We are currently in the malaria season in southern Africa. Malaria is of particular concern in returning travellers from high risk areas and who present with fever or flu-like illness. High risk areas include certain lowveld areas of Mpumalanga and Limpopo, northern KwaZulu-Natal, and most importantly Mozambique, parts of Zimbabwe and other tropical African countries.
People who develop illness are encouraged to visit their local clinic or hospital. Malaria can cause severe disease and must be treated urgently. Healthcare workers have been urged to look out for possible cases. Travellers should always protect themselves from mosquito bites by using insect repellents, insecticide-treated bed-nets and wearing of light coloured clothing. In addition, preventative medication is recommended when visiting certain areas.

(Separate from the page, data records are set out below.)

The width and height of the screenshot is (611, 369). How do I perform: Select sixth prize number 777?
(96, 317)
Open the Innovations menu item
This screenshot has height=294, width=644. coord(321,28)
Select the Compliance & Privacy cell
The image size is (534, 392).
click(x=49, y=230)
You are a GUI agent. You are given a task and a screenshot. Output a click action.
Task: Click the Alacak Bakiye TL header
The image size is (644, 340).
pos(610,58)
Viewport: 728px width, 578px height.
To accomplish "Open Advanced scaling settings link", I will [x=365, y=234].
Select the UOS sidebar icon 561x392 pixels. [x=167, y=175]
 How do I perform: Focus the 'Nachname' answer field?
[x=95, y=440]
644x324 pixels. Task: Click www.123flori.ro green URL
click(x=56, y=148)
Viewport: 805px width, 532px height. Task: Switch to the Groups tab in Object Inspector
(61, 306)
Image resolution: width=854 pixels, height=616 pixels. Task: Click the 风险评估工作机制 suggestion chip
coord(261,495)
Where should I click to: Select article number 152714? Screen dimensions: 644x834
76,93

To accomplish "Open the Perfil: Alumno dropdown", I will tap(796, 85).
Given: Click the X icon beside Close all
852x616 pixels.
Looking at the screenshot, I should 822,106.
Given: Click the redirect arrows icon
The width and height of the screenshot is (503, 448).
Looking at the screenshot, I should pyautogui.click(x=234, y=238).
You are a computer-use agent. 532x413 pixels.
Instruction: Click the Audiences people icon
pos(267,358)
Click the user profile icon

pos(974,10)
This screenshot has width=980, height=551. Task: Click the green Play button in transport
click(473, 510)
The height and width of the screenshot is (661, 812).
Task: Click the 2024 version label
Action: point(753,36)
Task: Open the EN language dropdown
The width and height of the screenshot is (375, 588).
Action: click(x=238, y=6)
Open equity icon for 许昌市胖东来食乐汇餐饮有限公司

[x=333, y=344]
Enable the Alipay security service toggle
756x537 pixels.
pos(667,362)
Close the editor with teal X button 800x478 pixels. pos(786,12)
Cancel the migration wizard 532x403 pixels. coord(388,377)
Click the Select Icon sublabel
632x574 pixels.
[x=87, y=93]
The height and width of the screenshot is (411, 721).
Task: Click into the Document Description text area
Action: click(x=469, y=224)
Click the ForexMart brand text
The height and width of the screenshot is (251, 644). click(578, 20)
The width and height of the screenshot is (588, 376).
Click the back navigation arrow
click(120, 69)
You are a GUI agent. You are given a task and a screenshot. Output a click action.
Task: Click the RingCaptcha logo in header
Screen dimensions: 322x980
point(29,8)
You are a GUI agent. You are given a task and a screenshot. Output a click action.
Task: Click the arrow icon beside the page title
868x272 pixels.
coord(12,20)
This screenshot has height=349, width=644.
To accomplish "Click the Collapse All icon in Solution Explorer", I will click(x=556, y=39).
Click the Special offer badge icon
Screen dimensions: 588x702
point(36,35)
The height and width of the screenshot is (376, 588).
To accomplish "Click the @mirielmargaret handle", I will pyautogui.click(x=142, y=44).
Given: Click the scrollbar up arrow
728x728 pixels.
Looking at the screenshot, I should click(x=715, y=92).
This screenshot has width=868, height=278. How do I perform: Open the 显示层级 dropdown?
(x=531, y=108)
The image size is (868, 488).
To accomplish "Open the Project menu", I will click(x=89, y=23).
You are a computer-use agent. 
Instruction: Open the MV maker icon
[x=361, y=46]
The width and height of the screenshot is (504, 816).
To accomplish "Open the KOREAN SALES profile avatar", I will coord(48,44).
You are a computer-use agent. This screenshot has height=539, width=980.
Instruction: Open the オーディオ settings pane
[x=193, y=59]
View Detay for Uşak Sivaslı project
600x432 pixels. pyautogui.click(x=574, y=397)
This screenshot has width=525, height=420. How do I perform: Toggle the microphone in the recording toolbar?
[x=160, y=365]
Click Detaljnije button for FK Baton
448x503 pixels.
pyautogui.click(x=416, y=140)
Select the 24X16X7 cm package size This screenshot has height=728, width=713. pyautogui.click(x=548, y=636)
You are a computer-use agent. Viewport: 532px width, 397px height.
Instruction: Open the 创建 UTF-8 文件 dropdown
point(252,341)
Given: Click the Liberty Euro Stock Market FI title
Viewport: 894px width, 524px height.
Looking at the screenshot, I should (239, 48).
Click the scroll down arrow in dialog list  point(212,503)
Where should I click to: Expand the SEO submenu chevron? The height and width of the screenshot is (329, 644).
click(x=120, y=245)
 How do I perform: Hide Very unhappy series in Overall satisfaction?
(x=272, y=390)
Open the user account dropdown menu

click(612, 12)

During December 2011, six patients in Gauteng, without a recent travel history, were diagnosed with malaria. The cases are from two separate areas in the Tshwane District: 3 patients from Soshanguve (north of Pretoria) and 3 patients from a private housing estate in Pretorius Park (Pretoria East). A team from the Department of Health and National Institute for Communicable Diseases (NICD), a division of the National Health Laboratory Service, investigated these incidents.
Despite a thorough search, they did not find the type of mosquito that has the potential to the spread of malaria, and found no evidence that malaria could be spreading locally. The investigations revealed that infected mosquitoes had most likely travelled from areas where malaria is common in cars, buses, containers, suitcases or by other means. These types of cases are rare. Mosquitoes that are transported from malaria areas only live for a short period of time, and the types of mosquitoes that are common to Gauteng Province do not have ability to spread malaria.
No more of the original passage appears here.